For the three months ended March 31, BD posted revenues of $2.97 billion compared to $3.07 billion in the year-ago quarter, beating analysts' average estimate of $2.92 billion.
BD's Medical segment was down 7 percent to $1.99 billion from $2.13 billion a year ago. BD Life Sciences revenues rose 5 percent to $982.0 million from $936.0 million in the prior-year quarter. Within the segment, preanalytical systems revenues rose 7 percent to $363.0 million from $340.0 million, while diagnostic systems revenues rose 10 percent to $350.0 million from $319.0 million, and biosciences revenues declined 3 percent to $269.0 million from $277.0 million.
"Both segments contributed to revenue growth, demonstrating the breadth and diversity of the growth drivers within our portfolio," Vincent Forlenza, BD chairman, president, and CEO, said in a statement. He added in a conference call to discuss the firm's financial results that the company remains confident in its outlook for fiscal 2017, and that he expects the acquisition of CR Bard for $24 billion, announced in April, to be closed in the fall of this year.
On a conference call with analysts following the release of its financial results, BD's CFO Christopher Reidy said that the company is entering the transaction to acquire Bard "with strong momentum."
He noted that "growth was ahead of our expectations, driven by strength in medication management solutions; diagnostic systems, including a stronger than expected flu season; and preanalytical systems."
BD Life Sciences growth "was driven by strong performance in pre-analytical systems and diagnostic systems," Reidy said. "Revenue growth in diagnostic systems reflects a strong quarter for flu-related sales, as well as the continued strength of core microbiology, including blood cultures and Kiestra," its lab automation system. He said that the firm also "saw solid growth in BD Max driven by the recent introduction of new enteric and other assays."
"Within microbiology, we saw continued strength in blood culture, as well as growth in ID AST, driven in part by the recent introduction of the Phoenix M50," a next-generation diagnostic tool designed to help clinicians fight antibiotic resistance, he added.
Forlenza said on the conference call that the BD FACSVIA flow cytometry system, which recently was cleared by the US Food and Drug Administration, "provides blood banks and clinical laboratories with an easy-to-use cell analysis solution to help determine and quantify the presence of residual white blood cells in their blood products."
He noted that the addition of the system is aligned with the firm's larger strategy of "making flow cytometry easier to use with improved efficiency, simplified sample analysis, and higher quality diagnostic results."
Revenues from the company's US business were down 5 percent to $1.63 billion from $1.72 billion a year ago, while revenues from international markets were trimmed a fraction of 1 percent to $1.34 billion from $1.35 billion in Q2 2016.
BD's net income for the quarter rose to $344.0 million, or $1.58 per share, from $338.0 million, or $1.56 per share, a year ago.

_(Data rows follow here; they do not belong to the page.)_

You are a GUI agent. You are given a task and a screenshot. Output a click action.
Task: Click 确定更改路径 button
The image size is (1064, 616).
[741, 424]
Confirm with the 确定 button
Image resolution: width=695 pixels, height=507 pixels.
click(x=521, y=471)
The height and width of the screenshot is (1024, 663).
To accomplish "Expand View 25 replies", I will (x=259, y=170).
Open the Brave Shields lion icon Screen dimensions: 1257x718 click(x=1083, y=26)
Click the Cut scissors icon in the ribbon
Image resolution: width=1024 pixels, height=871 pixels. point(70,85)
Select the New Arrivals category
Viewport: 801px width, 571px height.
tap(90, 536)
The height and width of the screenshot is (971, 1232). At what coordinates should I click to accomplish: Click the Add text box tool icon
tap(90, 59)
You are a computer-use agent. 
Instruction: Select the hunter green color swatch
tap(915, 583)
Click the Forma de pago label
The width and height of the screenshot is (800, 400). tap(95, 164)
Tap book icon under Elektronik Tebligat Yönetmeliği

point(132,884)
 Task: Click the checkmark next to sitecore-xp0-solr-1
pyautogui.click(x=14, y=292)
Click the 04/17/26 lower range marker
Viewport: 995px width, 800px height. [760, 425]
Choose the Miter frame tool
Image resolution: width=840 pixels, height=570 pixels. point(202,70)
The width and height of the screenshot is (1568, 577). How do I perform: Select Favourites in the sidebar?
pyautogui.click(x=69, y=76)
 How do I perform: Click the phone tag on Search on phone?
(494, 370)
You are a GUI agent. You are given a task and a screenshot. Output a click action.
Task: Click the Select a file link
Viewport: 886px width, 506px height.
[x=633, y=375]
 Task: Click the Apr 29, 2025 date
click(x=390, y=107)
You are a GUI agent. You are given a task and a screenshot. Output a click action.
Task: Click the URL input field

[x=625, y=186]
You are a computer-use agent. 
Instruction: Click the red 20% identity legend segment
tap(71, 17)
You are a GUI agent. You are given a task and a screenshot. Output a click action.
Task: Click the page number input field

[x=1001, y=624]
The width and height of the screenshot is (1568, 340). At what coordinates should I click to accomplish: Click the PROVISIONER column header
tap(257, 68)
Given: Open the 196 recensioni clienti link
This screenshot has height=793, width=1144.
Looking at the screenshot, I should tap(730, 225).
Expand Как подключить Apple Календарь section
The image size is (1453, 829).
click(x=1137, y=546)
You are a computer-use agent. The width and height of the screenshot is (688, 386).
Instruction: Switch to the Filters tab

Adjusted EPS for the recently completed quarter was $2.30, beating the consensus Wall Street estimate of $2.23.
BD's R&D expenses rose 3 percent to $187.0 million from $182.0 million for Q2 2016, and its SG&A costs fell 1 percent to $724.0 million from $732.0 million. The costs for products sold was trimmed 3 percent year over year to $1.54 billion from $1.58 billion, while costs associated with acquisitions and other restructurings dropped 27 percent to $76 million from $104 million.
BD said that it estimates an unfavorable impact to fiscal year 2017 revenues of about $50 million to $60 million and about $0.20 to $0.25 to adjusted earnings per share, as a result of a change in its accounting for revenue recognition.
However, the firm noted that it continues to expect full fiscal year 2017 revenues to decrease 3.5 to 4.0 percent, as previously guided, primarily due to the divestiture of its respiratory solution business. BD expects that revenues for the full fiscal year 2017 will increase 4.5 to 5.0 percent on a comparable, currency-neutral basis that excludes respiratory solutions and other divestitures that closed in fiscal year 2016.
The firm said that it expects fiscal year 2017 diluted earnings per share to be between $7.73 and $7.83, which represents growth of approximately 72 percent to 74 percent. On an adjusted basis, EPS is anticipated to be in the range of $9.35 to $9.45.
BD shares were down almost 1 percent to $185.05 in afternoon trading on the New York Stock Exchange.